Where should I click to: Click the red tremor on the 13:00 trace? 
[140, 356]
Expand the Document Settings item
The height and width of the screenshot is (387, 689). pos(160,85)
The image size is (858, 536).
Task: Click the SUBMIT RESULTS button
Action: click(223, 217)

---

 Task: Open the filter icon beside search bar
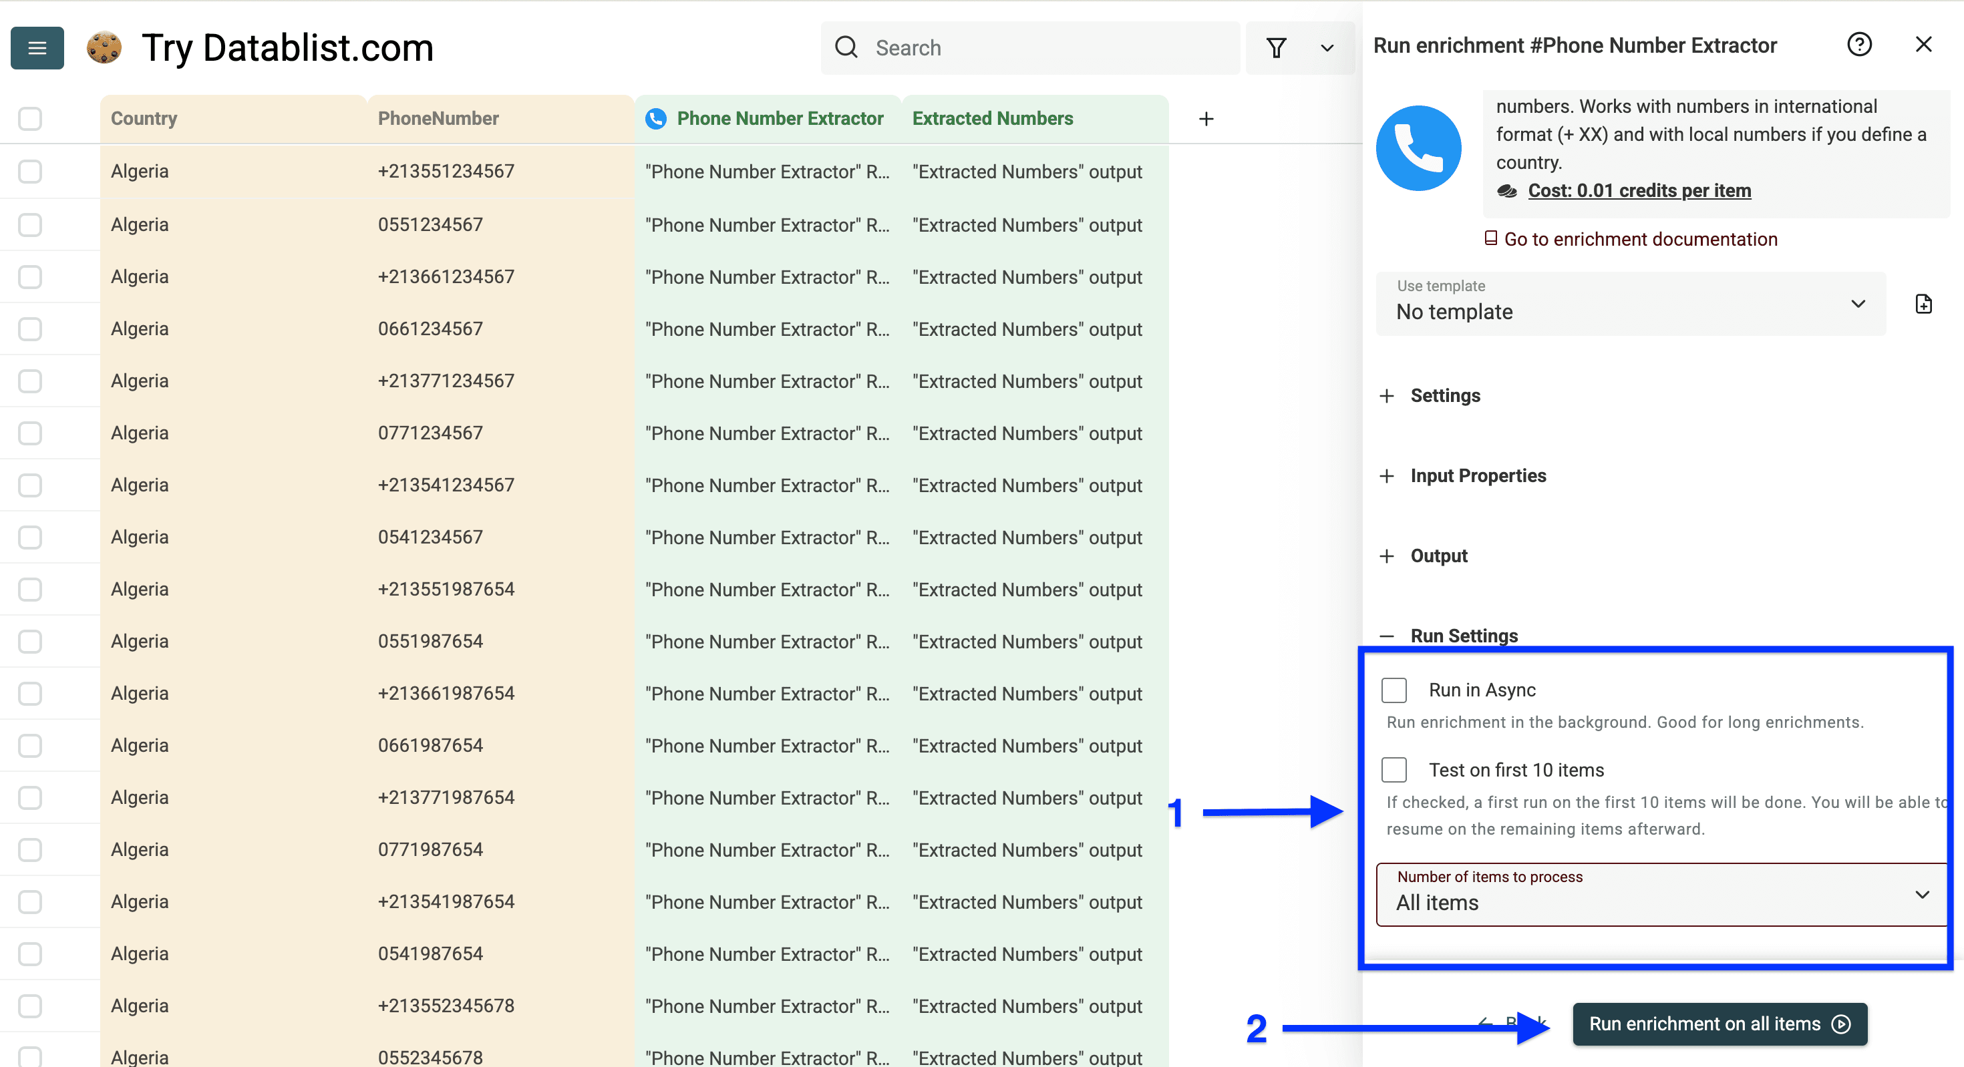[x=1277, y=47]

---

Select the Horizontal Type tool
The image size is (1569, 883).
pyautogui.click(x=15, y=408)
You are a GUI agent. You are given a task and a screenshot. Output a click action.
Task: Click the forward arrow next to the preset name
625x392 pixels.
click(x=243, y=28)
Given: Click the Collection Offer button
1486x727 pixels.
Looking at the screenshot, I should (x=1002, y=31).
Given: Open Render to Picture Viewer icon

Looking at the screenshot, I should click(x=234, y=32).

TASK BRIEF ▸
Repeat word for word the lines above that run from the line containing "You are a GUI" through the line containing "Given: Click the Collection Offer button", both ends included, and nothing else.

SOLUTION TO THE EXERCISE ▸
You are a GUI agent. You are given a task and a screenshot. Output a click action.
Task: Click the forward arrow next to the preset name
625x392 pixels.
click(x=243, y=28)
Given: Click the Collection Offer button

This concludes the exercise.